* RECORDS SHOWN:
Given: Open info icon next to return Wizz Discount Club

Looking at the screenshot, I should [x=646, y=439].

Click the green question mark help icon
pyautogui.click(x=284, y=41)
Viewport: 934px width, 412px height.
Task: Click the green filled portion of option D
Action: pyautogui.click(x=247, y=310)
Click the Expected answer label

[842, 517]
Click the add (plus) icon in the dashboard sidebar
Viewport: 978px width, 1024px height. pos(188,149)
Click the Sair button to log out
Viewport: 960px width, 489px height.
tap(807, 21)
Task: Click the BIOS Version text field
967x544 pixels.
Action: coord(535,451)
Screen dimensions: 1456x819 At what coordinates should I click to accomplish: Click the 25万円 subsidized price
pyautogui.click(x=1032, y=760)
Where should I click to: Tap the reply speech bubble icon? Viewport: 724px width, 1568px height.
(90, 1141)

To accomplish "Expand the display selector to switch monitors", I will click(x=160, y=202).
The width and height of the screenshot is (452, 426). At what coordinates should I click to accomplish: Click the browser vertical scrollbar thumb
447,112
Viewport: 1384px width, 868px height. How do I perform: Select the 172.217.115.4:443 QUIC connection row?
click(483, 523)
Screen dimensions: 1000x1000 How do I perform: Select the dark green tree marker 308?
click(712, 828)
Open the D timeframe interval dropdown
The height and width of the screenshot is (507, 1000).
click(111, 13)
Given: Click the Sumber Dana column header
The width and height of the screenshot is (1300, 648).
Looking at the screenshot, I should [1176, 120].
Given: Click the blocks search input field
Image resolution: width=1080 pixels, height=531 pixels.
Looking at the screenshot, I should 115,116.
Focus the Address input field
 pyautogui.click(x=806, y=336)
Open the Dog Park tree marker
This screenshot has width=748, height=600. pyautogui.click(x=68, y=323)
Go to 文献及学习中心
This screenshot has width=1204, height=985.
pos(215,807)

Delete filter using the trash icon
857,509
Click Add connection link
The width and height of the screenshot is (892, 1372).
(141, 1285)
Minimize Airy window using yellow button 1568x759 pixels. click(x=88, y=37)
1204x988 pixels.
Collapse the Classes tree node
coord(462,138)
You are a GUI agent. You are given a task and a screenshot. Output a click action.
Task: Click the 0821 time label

* ASSIGNMENT: Work out how many lines of the data include the word "button". Then write only that number.

* RESULT BELOW: 2